Reproduce word for word the part of the passage on Bona Sforza below, starting at "Despite their blood" and ending at "Mohács in 1526.".

[PAGE EXTRACT]:
# # # # #

In 1539, Bona reluctantly presided over the burning of the 80-year-old Katarzyna Weiglowa for heresy, but that event ushered in an era of tolerance. The Queen's confessor, Francesco Lismanini, assisted in the establishment of a Calvinist Academy in Pińczów.
Foreign policy
Bona was instrumental in establishing alliances for Poland, but she was rumored to be a notorious conspirator because of her gender and Italian heritage. In addition to her good relationships with the Vatican, she sought to maintain good relations with the Ottoman Empire and had contacts with Hürrem Sultan, chief consort of Suleiman the Magnificent. It is believed that the good relationship between the Queens saved Poland from being attacked by the Ottoman Army during the Italian Wars.Worried about the growing ties between the Habsburgs and Russia by 1524, Sigismund signed a Franco-Polish alliance with King Francis I of France to avoid a possible two-front war. Bona was instrumental in establishing an alliance between Poland and France with the objective of recovering Milan. The negotiations came to an end, and the alliance was disbanded after Francis' troops were defeated by Charles V at the Battle of Pavia in 1525.
Despite their blood relation, Bona sometimes was a fierce opponent of the Habsburgs. She advocated attaching Silesia to the Polish crown in return for her hereditary principalities of Bari and Rossano, but Sigismund the Old did not fully support this idea. Wanting to secure her eldest daughter in the Kingdom of Hungary, Bona successfully supported her son-in-law John Zápolya as successor against Ferdinand of Habsburg after Louis II of Hungary was killed at Mohács in 1526.
In 1537, Bona Sforza established the Bar, Ukraine. As a result, Bona Sforza is being a well-known deeply-respected historic figure among the Italian, Polish and Ukrainian people in Bar, Ukraine.

# # # # #

[STUDY MATERIAL]:

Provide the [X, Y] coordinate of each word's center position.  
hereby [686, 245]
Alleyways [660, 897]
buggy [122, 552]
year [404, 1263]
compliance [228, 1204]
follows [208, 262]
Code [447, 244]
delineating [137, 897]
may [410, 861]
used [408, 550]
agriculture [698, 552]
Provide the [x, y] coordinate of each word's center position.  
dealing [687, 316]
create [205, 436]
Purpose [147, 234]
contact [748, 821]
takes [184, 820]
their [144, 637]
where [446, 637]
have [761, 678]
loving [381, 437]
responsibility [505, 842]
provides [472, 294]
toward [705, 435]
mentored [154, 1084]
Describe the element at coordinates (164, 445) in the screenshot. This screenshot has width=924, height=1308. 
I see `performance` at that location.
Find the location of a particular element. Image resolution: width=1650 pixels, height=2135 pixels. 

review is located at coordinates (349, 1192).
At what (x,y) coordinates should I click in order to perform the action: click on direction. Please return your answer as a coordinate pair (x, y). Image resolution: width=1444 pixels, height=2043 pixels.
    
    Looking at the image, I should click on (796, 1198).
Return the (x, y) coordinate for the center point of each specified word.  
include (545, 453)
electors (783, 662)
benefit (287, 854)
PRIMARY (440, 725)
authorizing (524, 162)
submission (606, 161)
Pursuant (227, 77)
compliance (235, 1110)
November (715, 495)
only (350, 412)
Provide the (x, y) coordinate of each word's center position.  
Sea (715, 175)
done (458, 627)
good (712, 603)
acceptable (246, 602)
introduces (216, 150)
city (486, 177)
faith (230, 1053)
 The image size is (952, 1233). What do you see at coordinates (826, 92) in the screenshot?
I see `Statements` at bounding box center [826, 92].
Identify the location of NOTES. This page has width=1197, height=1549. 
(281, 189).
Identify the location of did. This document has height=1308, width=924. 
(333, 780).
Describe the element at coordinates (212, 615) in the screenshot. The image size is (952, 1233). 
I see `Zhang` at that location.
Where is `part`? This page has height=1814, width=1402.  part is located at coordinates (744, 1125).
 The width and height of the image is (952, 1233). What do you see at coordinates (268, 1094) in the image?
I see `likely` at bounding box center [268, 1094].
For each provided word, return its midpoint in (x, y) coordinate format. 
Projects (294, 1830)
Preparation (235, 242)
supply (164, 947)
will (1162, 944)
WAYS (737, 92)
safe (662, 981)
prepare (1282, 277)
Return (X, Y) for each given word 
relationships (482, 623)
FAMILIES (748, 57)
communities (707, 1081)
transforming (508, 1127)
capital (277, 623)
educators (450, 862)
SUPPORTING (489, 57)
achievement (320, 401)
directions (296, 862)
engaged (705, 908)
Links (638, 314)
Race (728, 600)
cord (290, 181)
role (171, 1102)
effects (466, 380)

# # # # #

[TASK OUTPUT]:
Despite their blood relation, Bona sometimes was a fierce opponent of the Habsburgs. She advocated attaching Silesia to the Polish crown in return for her hereditary principalities of Bari and Rossano, but Sigismund the Old did not fully support this idea. Wanting to secure her eldest daughter in the Kingdom of Hungary, Bona successfully supported her son-in-law John Zápolya as successor against Ferdinand of Habsburg after Louis II of Hungary was killed at Mohács in 1526.